# [Directive]
Could you output every line of the records below as a numbered list, leaving out the blank lines?

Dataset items
--------------------------------------------------

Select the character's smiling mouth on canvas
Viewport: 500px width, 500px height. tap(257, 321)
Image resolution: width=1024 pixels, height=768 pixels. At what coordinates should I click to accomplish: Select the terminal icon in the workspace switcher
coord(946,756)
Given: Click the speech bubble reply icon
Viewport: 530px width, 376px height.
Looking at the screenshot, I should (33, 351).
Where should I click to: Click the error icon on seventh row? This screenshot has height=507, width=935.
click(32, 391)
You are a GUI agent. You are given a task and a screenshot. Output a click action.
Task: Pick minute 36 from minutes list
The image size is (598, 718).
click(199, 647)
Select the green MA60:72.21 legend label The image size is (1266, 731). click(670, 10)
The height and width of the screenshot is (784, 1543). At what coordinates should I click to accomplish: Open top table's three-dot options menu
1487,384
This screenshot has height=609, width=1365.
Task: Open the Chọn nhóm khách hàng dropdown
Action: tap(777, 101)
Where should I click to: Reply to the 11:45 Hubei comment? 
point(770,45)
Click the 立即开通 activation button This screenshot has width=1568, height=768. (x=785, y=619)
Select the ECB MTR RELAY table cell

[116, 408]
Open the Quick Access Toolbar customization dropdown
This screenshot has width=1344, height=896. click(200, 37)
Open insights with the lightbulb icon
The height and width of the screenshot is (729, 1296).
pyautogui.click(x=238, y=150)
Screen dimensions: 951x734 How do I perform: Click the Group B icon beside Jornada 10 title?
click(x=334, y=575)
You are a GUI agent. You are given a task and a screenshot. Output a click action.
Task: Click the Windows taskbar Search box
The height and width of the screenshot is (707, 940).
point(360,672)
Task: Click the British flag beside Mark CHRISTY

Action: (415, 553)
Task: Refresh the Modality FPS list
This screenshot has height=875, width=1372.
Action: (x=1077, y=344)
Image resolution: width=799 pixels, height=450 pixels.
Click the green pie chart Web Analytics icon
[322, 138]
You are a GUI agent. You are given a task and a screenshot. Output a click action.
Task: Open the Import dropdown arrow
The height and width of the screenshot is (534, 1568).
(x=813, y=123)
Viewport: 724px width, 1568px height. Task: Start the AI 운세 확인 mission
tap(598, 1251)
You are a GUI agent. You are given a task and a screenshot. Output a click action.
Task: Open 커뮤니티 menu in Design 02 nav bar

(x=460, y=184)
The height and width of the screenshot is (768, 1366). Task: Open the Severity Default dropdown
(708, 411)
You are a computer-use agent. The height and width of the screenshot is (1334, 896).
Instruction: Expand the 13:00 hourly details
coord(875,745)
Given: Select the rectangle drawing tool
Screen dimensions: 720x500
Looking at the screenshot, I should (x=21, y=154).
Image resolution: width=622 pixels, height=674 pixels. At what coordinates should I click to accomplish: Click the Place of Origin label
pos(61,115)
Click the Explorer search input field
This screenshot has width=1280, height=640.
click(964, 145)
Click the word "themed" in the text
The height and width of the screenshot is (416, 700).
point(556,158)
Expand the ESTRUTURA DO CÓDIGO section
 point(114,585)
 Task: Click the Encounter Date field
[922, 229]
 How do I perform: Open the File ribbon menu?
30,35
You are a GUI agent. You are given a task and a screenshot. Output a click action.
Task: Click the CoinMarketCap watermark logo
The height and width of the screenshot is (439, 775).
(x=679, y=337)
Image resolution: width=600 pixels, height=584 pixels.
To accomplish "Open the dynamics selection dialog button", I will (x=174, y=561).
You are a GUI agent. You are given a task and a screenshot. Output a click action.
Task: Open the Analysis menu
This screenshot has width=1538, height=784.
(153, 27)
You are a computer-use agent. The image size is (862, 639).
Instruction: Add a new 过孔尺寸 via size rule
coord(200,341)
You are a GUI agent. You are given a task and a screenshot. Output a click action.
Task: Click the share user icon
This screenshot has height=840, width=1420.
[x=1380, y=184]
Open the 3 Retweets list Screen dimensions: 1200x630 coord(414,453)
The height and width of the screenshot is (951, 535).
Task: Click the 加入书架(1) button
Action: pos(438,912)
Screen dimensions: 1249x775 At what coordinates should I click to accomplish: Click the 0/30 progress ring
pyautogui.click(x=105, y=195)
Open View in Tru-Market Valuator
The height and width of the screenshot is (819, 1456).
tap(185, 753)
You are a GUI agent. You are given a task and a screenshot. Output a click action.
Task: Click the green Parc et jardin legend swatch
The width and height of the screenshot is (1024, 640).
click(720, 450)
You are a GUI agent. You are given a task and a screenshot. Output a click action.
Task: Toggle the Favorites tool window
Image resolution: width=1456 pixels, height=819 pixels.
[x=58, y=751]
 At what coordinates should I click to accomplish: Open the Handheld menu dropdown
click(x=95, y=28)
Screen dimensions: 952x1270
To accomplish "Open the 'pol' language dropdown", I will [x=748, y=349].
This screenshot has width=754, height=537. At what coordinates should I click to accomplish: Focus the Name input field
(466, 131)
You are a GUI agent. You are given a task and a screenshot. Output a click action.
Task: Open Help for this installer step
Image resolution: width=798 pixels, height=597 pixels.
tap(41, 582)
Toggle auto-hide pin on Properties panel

--------------------------------------------------

# [Task solution]
1. Select the character's smiling mouth on canvas
2. Viewport: 500px width, 500px height. tap(257, 321)
3. Image resolution: width=1024 pixels, height=768 pixels. At what coordinates should I click to accomplish: Select the terminal icon in the workspace switcher
4. coord(946,756)
5. Given: Click the speech bubble reply icon
6. Viewport: 530px width, 376px height.
7. Looking at the screenshot, I should (33, 351).
8. Where should I click to: Click the error icon on seventh row? This screenshot has height=507, width=935.
9. click(32, 391)
10. You are a GUI agent. You are given a task and a screenshot. Output a click action.
11. Task: Pick minute 36 from minutes list
12. The image size is (598, 718).
13. click(199, 647)
14. Select the green MA60:72.21 legend label The image size is (1266, 731). click(670, 10)
15. The height and width of the screenshot is (784, 1543). At what coordinates should I click to accomplish: Open top table's three-dot options menu
16. 1487,384
17. This screenshot has height=609, width=1365.
18. Task: Open the Chọn nhóm khách hàng dropdown
19. Action: tap(777, 101)
20. Where should I click to: Reply to the 11:45 Hubei comment? 
21. point(770,45)
22. Click the 立即开通 activation button This screenshot has width=1568, height=768. (x=785, y=619)
23. Select the ECB MTR RELAY table cell
24. [116, 408]
25. Open the Quick Access Toolbar customization dropdown
26. This screenshot has width=1344, height=896. click(200, 37)
27. Open insights with the lightbulb icon
28. The height and width of the screenshot is (729, 1296).
29. pyautogui.click(x=238, y=150)
30. Screen dimensions: 951x734 How do I perform: Click the Group B icon beside Jornada 10 title?
31. click(x=334, y=575)
32. You are a GUI agent. You are given a task and a screenshot. Output a click action.
33. Task: Click the Windows taskbar Search box
34. The height and width of the screenshot is (707, 940).
35. point(360,672)
36. Task: Click the British flag beside Mark CHRISTY
37. Action: (415, 553)
38. Task: Refresh the Modality FPS list
39. This screenshot has height=875, width=1372.
40. Action: (x=1077, y=344)
41. Image resolution: width=799 pixels, height=450 pixels.
42. Click the green pie chart Web Analytics icon
43. [322, 138]
44. You are a GUI agent. You are given a task and a screenshot. Output a click action.
45. Task: Open the Import dropdown arrow
46. The height and width of the screenshot is (534, 1568).
47. (x=813, y=123)
48. Viewport: 724px width, 1568px height. Task: Start the AI 운세 확인 mission
49. tap(598, 1251)
50. You are a GUI agent. You are given a task and a screenshot. Output a click action.
51. Task: Open 커뮤니티 menu in Design 02 nav bar
52. (x=460, y=184)
53. The height and width of the screenshot is (768, 1366). Task: Open the Severity Default dropdown
54. (708, 411)
55. You are a computer-use agent. The height and width of the screenshot is (1334, 896).
56. Instruction: Expand the 13:00 hourly details
57. coord(875,745)
58. Given: Select the rectangle drawing tool
59. Screen dimensions: 720x500
60. Looking at the screenshot, I should (x=21, y=154).
61. Image resolution: width=622 pixels, height=674 pixels. At what coordinates should I click to accomplish: Click the Place of Origin label
62. pos(61,115)
63. Click the Explorer search input field
64. This screenshot has width=1280, height=640.
65. click(964, 145)
66. Click the word "themed" in the text
67. The height and width of the screenshot is (416, 700).
68. point(556,158)
69. Expand the ESTRUTURA DO CÓDIGO section
70.  point(114,585)
71.  Task: Click the Encounter Date field
72. [922, 229]
73.  How do I perform: Open the File ribbon menu?
74. 30,35
75. You are a GUI agent. You are given a task and a screenshot. Output a click action.
76. Task: Click the CoinMarketCap watermark logo
77. The height and width of the screenshot is (439, 775).
78. (x=679, y=337)
79. Image resolution: width=600 pixels, height=584 pixels.
80. To accomplish "Open the dynamics selection dialog button", I will (x=174, y=561).
81. You are a GUI agent. You are given a task and a screenshot. Output a click action.
82. Task: Open the Analysis menu
83. This screenshot has width=1538, height=784.
84. (153, 27)
85. You are a computer-use agent. The image size is (862, 639).
86. Instruction: Add a new 过孔尺寸 via size rule
87. coord(200,341)
88. You are a GUI agent. You are given a task and a screenshot. Output a click action.
89. Task: Click the share user icon
90. This screenshot has height=840, width=1420.
91. [x=1380, y=184]
92. Open the 3 Retweets list Screen dimensions: 1200x630 coord(414,453)
93. The height and width of the screenshot is (951, 535).
94. Task: Click the 加入书架(1) button
95. Action: pos(438,912)
96. Screen dimensions: 1249x775 At what coordinates should I click to accomplish: Click the 0/30 progress ring
97. pyautogui.click(x=105, y=195)
98. Open View in Tru-Market Valuator
99. The height and width of the screenshot is (819, 1456).
100. tap(185, 753)
101. You are a GUI agent. You are given a task and a screenshot. Output a click action.
102. Task: Click the green Parc et jardin legend swatch
103. The width and height of the screenshot is (1024, 640).
104. click(720, 450)
105. You are a GUI agent. You are given a task and a screenshot. Output a click action.
106. Task: Toggle the Favorites tool window
107. Image resolution: width=1456 pixels, height=819 pixels.
108. [x=58, y=751]
109.  At what coordinates should I click to accomplish: Open the Handheld menu dropdown
110. click(x=95, y=28)
111. Screen dimensions: 952x1270
112. To accomplish "Open the 'pol' language dropdown", I will [x=748, y=349].
113. This screenshot has width=754, height=537. At what coordinates should I click to accomplish: Focus the Name input field
114. (466, 131)
115. You are a GUI agent. You are given a task and a screenshot. Output a click action.
116. Task: Open Help for this installer step
117. Image resolution: width=798 pixels, height=597 pixels.
118. tap(41, 582)
119. Toggle auto-hide pin on Properties panel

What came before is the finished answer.